#### Aim of the exercise
Continue the text about George Charles Badger and the Winnipeg Grenadiers in Hong Kong from where it stops.

#### Reading passage
Remembering George Charles Badger
- Alyson Bear | November 30, 2017
George Charles Badger is my great Grandfather. He was born on March 25, 1922 on the Cote First Nation in Saskatchewan. My great Grandfather was only 19 years old when he enlisted with the Winnipeg Grenadiers, R.C.I.C. on June 18, 1941 in Regina, Saskatchewan.
The Winnipeg Grenadiers travelled on a CPR train to Vancouver and embarked from Vancouver on October 27 arriving in Hong Kong on November 16, 1941.
The Battle in Hong Kong was Canada's first major combat experience of the Second World War in the Pacific region. They did not confront Hitler's armies, but rather the expansionist Empire of Japan. In December 1941, the Canadian government honored a British request to strengthen the defences in Hong Kong so Canada sent 1,975 troops including the Winnipeg Grenadiers.
Within a few weeks, the Japanese attackers overwhelmed the Canadian defenders, who were still waiting for supplies. Although our troops fought bravely, by Christmas Day 1941, they and 12,000 British and Indian troops had lost the battle. Every Canadian soldier was wounded, captured, or killed.

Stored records
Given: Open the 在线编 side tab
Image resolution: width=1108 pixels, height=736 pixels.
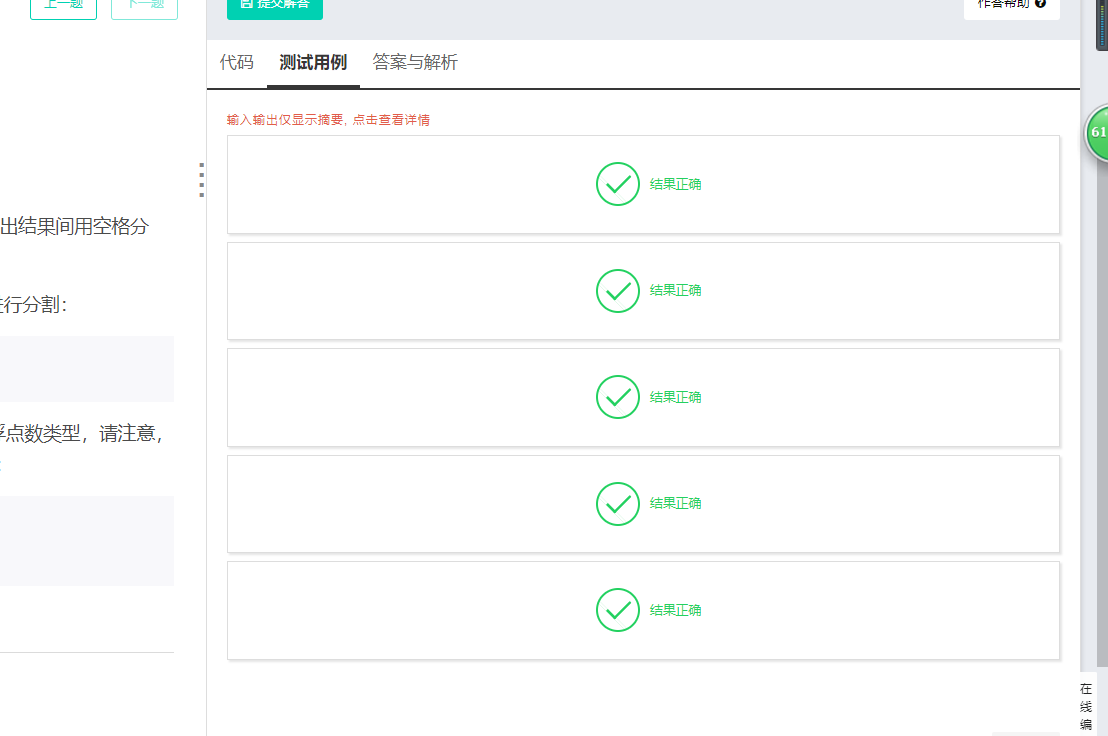Looking at the screenshot, I should (x=1086, y=706).
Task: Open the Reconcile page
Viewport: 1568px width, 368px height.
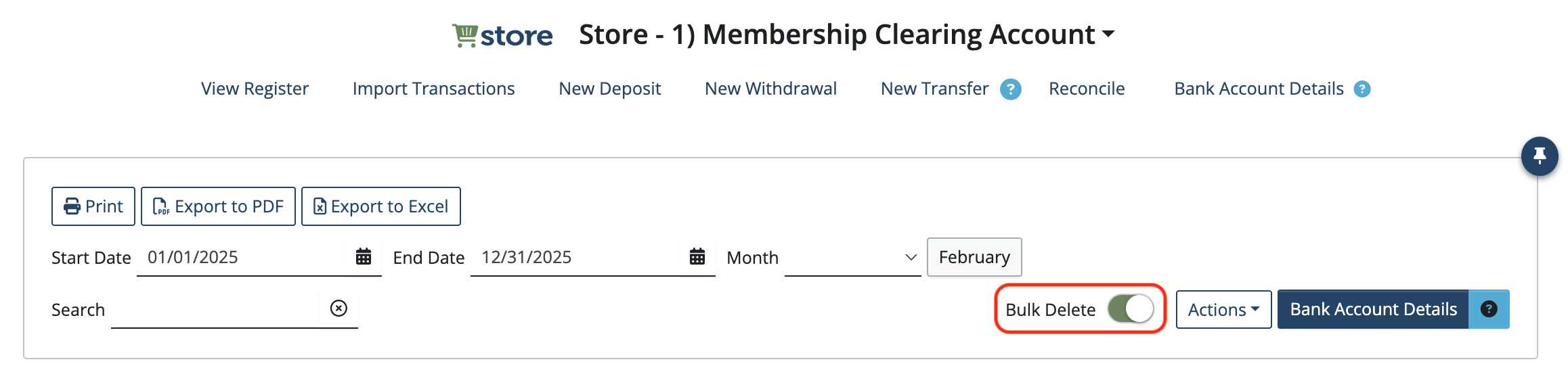Action: click(x=1087, y=89)
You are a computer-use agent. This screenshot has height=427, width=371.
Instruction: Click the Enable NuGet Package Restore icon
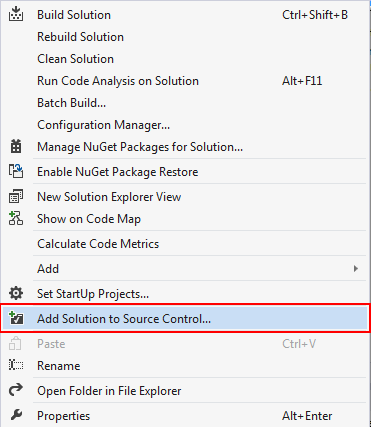pos(16,172)
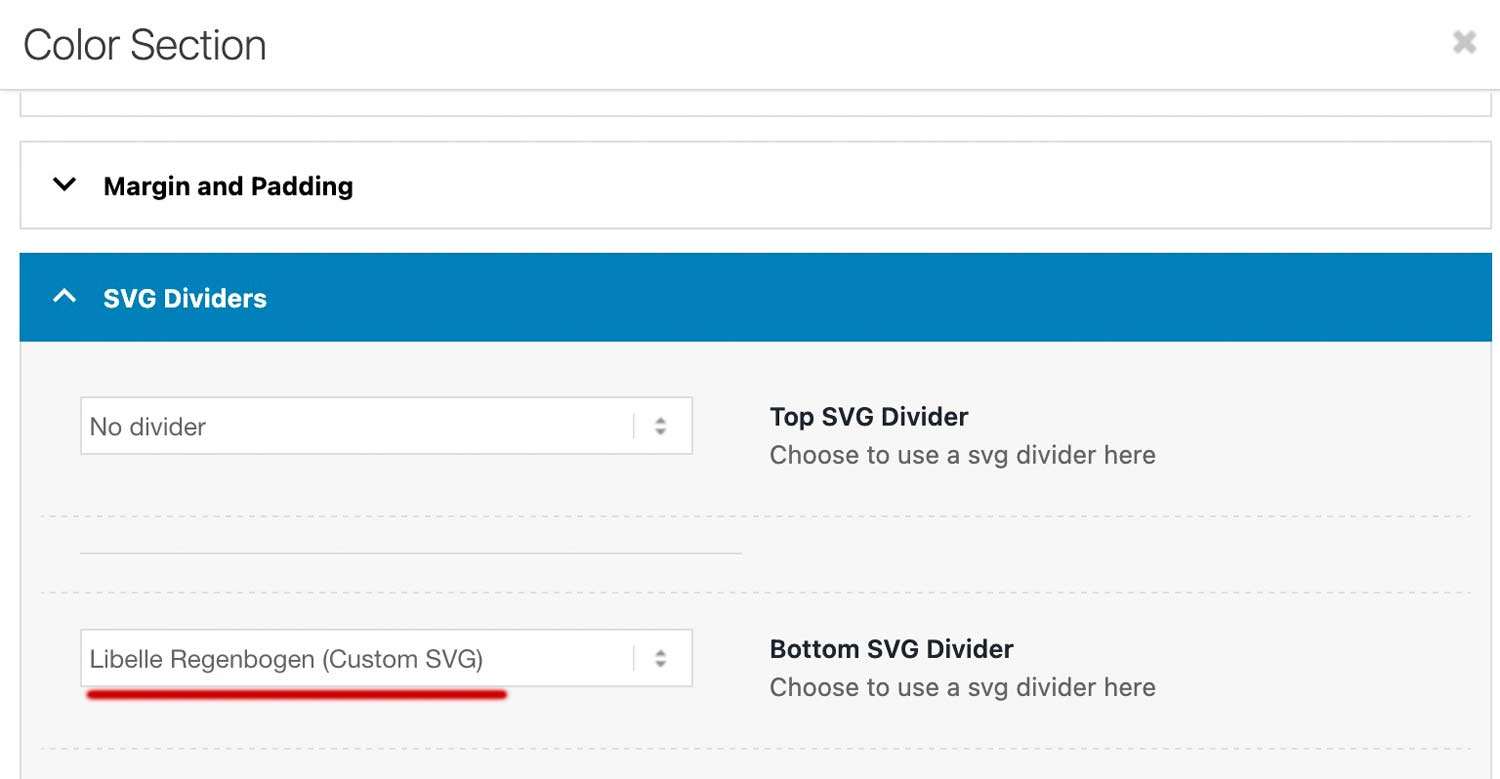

#### Answer
Two prisoner-of-war camps where Canadians were imprisoned were the Sham Shui Po Prison Camp on the mainland, near Kowloon, and the North Point Camp in northern Hong Kong. Badger was along those in Sham Shui Po. Upon capture, Canadian prisoners had to endure horrendous treatment in the Japanese prisoner-of-war (POW) camps. Prisoners were forced to endure horrific conditions.
Already exhausted from battle, many wounded, they faced the unknown and hoped for the best. Our Canadian soldiers faced three and a half years of brutal captivity. Many did not survive the exposure to diseases and starvation. My great Grandfather George Badger died of malaria in November of 1943. A fellow soldier recorded that they held “a quiet service in the chapel” of the POW camp before burying Badger. My great Grandfather is now buried in Sai Wan War Cemetery in Hong Kong.
“You have an agreement with the queen and she needs your help today, so if you do not help you are not following your agreement.” This message was sent to many Indigenous men before volunteering to enlist. It is important to recognize that the Indigenous soldier was not enlisting to fight for the queen’s land, not Canadian land, but for the land of their ancestors, people, family and the generations to come.
Indians enlisted to fight for this country no matter the treatment they were getting from the government with all the other things going on during that time. They were fighting to maintain a relationship and connection to the land and not for greed.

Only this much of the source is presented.